Mentoring might to help Kiwi firms

NZ Entrepreneur’s Organisation – a local chapter of a global peer to peer mentoring association – has recruited eleven new highflying business people show will be able to offer practical help to others.
They include Seeby Woodhouse, founder of Orcon and current CEO of Voyager Internet, Kirsten Taylor, managing director of the successful SleepDrops natural remedy business and Ryan Sanders,, owner of the country’s leading tour company, Haka Tours.
Kirsten Taylor’s SleepDrops business produces natural remedies using herbs, homeopathy and flower essences to help people get a good quality sleep and cope with stress during the day. The company was launched in 2012, and the products are stocked in 1100 stores nationwide.
The powders and drops can be mixed and matched to individual requirements, and are already exported to Singapore, Hong Kong. Talks are ongoing about selling through a US web site which ships 70,000 parcels of natural remedies from international producers every day to 125 countries.
It has been a rapid rise to success, but Taylor said it could not have been achieved without help from mentoring organization. She said “I did not have a family network of entrepreneurs of relationship where I could ask people for advice about business issues.

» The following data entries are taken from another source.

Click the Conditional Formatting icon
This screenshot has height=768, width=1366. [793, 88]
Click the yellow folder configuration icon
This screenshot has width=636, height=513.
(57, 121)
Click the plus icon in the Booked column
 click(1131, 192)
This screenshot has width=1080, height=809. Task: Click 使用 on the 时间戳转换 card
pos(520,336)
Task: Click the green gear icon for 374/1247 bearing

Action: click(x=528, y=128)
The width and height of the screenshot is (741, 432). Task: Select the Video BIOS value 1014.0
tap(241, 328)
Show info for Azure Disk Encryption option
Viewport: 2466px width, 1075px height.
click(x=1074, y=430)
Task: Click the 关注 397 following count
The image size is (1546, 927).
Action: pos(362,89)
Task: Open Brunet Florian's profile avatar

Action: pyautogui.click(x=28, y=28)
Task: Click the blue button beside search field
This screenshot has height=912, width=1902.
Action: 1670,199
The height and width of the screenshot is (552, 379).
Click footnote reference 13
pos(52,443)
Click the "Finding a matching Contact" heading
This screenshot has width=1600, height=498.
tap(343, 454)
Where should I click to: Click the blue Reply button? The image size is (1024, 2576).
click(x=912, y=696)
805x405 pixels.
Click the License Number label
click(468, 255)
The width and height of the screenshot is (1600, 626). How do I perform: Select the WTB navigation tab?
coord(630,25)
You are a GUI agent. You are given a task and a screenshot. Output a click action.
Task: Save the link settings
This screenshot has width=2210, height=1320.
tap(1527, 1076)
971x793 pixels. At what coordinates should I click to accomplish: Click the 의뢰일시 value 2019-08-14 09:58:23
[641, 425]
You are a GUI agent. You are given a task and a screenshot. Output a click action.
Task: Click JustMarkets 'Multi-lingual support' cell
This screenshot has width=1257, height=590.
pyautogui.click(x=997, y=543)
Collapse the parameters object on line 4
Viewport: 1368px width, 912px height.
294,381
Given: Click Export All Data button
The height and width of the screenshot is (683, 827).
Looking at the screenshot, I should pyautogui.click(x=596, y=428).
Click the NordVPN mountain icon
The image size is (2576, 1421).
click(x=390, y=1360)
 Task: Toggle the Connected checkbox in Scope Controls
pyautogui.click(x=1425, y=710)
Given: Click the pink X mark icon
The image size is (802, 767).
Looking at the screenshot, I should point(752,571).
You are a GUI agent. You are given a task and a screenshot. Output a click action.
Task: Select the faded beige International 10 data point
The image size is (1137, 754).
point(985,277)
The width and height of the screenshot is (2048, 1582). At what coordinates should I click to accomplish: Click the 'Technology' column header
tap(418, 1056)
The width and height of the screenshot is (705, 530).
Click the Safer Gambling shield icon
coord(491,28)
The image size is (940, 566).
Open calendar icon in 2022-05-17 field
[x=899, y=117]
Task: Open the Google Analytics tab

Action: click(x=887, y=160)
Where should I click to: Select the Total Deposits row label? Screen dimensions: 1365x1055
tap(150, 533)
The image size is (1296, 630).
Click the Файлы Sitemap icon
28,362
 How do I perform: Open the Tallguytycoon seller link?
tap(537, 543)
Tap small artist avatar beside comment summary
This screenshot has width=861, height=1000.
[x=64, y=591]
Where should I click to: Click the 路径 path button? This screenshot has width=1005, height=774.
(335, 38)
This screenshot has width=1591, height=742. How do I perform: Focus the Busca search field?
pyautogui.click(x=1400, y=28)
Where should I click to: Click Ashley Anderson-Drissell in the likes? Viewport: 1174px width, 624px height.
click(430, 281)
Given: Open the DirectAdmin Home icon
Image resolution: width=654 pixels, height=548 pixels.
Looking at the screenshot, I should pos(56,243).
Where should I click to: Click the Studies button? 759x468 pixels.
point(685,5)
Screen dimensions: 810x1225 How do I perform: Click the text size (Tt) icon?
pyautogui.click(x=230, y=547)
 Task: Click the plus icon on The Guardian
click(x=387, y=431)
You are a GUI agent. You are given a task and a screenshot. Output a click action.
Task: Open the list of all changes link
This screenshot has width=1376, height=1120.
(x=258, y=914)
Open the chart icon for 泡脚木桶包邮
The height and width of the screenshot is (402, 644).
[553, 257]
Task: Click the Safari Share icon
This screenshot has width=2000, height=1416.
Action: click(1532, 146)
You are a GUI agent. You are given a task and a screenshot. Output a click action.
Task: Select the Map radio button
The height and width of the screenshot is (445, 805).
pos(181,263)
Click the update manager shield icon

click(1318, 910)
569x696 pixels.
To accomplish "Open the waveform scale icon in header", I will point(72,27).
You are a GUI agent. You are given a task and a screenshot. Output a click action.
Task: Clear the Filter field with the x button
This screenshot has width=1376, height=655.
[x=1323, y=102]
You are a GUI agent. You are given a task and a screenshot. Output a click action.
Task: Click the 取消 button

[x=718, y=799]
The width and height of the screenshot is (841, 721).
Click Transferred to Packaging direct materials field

“Many firms can also feel a powerful obligation to follow advice if they have paid for it, form a layer or accountant for example. They feel they have to respond and may lose touch with their gut instinct.
“It is possible for New Zealand companies to compete on an international stage. I can’t wait to help others on the same exciting journey that we are going through and still experiencing. I am really looking forward to that.”
Richard Conway of the Entrepreneur’s Organisation said membership growth was testament to a changing attitude among Kiwi entrepreneurs.
“New Zealanders have always been entrepreneurial by nature look at the likes of AJ Hackett turning his adventure passion into a profitable commercial operation. But also in our nature is a tendency toward a KIY attitude, even in business.
“Now more than ever though we are seeing entrepreneurs understand that some aspects of business can’t be solved by just mucking in and `doing it yourself`.
“More of our local entrepreneurs are now taking advantage of opportunities for support from other likeminded, successful business owners,, understanding the value of bouncing off each other and growing through shared experience,” says Conway.
“This newfound confidence supports the notion that Kiwi business people are more confident in relying on local business acumen rather than looking offshore for inspiration and advice.”
The NZ Entrepreneurs’ Organisation’s goal is to increase its Auckland chapter to 58 members by 2016. Membership is by invitation only based on a strict checklist to ensure all business has the potential to grow and increase, not only profits for the entrepreneur but for New Zealand, as well as employment opportunities for local markets.